PROVIDED TEXT —
AWS Auto Scaling Group – CodeDeploy Challenges

AWS Auto Scaling Group – CodeDeploy Challenges

First here is my setup

  • A single development / test server in the AWS cloud,     backed by a separate Git Repository.
  • WHen code is completed in the development  environment it is commited to the development branch (using whichever branching scheme best fits the  project)
  • At the same time the code is merged to the test branch,  and the code is available for client testing on the ‘test_stage’ site if they would like
  • Then on an  as needed basis the code in in the test branch (on the test_stage server) is deployed to AWS using their CodeDeploy api
    • git archive test -> deploy.zip
    • upload the file an S3 bucket (s3cmd)
    • register the zip file as a revision using the AWS  Register Revision API call
  • This creates a file that can be deployed to any deployment group
  • I setup two groups in my AWS account , test and live.
  • When the client is ready,  I run a script which deploys thes the ziped up revision to the Test server,  where they are able to look atit and approve.
  • Then I use the same method but move it instead of the www deployment group.

(The complexities of setting this up are deeper than I am going in this article,   but for future prospects,  all of this programming knowledges is stored in our deploy.php  file)

A couple of tricks “they” dont tell you.

  •  Errors can be difficult to debug – if you update your code deployment to do more verbose logging it can help you to determine what some of the errors were.
    • update /etc/codedeploy-agent/conf/codedeployment.yml,   set verbose to yes.
    • restart the service /etc/init.d/code-deployment  restart (it can take several minutes to restart,  this is normal)
    • tail the log files to watch a deployment in real time,  or investigate it after the fact (tail /var/log/aws/codedeploy-agent)
  • Deploying a Revision to servers while they may be going through some termination instability,  may likely cause your deployment to fail when one of you servers terminates.
    • To prevent this,   update the deployment autoscaling plan to have a minim and a maximum of the server,  and do not take it under load during the 10 – 15 minutes (up to 2 hours) issues will cause errors
    • Depending on the load on your servers,  your deployment could take a lot of cpu and could generate an autoscaling alert and could spin up new tasks or send you an email.   There is not a correct way to deal with this,  however it is a good idea to know about it before you  deploy.

TASK SET —
A) Quote the AWS CodeDeploy write-up word for word, starting with "First here is" and going on through "S3 bucket (s3cmd)".
B) In the records, take the lines starting with the line with "At what coordinates should I click to accomplish: Start" and going on through the end of the records, and give them again with "Instruction" changed to "Step". Return only those lines, with nothing else altered.

RECORDED DATA —
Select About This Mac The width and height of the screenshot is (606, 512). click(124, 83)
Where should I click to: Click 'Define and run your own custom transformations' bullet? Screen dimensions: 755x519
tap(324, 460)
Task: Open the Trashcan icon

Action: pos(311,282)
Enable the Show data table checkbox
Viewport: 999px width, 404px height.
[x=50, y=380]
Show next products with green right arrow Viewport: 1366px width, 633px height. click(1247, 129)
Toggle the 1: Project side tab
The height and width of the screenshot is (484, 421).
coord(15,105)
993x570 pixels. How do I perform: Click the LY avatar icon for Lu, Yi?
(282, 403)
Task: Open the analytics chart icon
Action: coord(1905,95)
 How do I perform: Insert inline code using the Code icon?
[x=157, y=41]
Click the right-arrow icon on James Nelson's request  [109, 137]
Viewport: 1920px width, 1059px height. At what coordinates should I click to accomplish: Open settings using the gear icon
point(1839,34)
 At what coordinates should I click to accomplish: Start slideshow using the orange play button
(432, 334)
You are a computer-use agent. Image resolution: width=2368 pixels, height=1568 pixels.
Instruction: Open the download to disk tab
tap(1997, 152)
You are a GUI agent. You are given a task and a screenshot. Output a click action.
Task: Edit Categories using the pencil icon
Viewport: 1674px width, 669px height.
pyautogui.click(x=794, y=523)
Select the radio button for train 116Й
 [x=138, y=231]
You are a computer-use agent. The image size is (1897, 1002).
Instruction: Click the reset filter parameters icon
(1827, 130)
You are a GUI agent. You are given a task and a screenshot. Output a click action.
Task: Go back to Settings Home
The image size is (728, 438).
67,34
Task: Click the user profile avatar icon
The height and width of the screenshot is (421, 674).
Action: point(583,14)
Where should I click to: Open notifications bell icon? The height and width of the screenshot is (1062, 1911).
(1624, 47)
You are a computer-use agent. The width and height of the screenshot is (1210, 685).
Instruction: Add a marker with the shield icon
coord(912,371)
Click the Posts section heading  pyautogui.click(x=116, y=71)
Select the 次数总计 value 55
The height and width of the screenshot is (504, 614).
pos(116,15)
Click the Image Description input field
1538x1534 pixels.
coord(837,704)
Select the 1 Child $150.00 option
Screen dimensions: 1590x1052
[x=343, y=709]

RESPONSES TO THE TASKS —
A)
First here is my setup

  • A single development / test server in the AWS cloud,     backed by a separate Git Repository.
  • WHen code is completed in the development  environment it is commited to the development branch (using whichever branching scheme best fits the  project)
  • At the same time the code is merged to the test branch,  and the code is available for client testing on the ‘test_stage’ site if they would like
  • Then on an  as needed basis the code in in the test branch (on the test_stage server) is deployed to AWS using their CodeDeploy api
    • git archive test -> deploy.zip
    • upload the file an S3 bucket (s3cmd)

B)
 At what coordinates should I click to accomplish: Start slideshow using the orange play button
(432, 334)
You are a computer-use agent. Image resolution: width=2368 pixels, height=1568 pixels.
Step: Open the download to disk tab
tap(1997, 152)
You are a GUI agent. You are given a task and a screenshot. Output a click action.
Task: Edit Categories using the pencil icon
Viewport: 1674px width, 669px height.
pyautogui.click(x=794, y=523)
Select the radio button for train 116Й
 [x=138, y=231]
You are a computer-use agent. The image size is (1897, 1002).
Step: Click the reset filter parameters icon
(1827, 130)
You are a GUI agent. You are given a task and a screenshot. Output a click action.
Task: Go back to Settings Home
The image size is (728, 438).
67,34
Task: Click the user profile avatar icon
The height and width of the screenshot is (421, 674).
Action: point(583,14)
Where should I click to: Open notifications bell icon? The height and width of the screenshot is (1062, 1911).
(1624, 47)
You are a computer-use agent. The width and height of the screenshot is (1210, 685).
Step: Add a marker with the shield icon
coord(912,371)
Click the Posts section heading  pyautogui.click(x=116, y=71)
Select the 次数总计 value 55
The height and width of the screenshot is (504, 614).
pos(116,15)
Click the Image Description input field
1538x1534 pixels.
coord(837,704)
Select the 1 Child $150.00 option
Screen dimensions: 1590x1052
[x=343, y=709]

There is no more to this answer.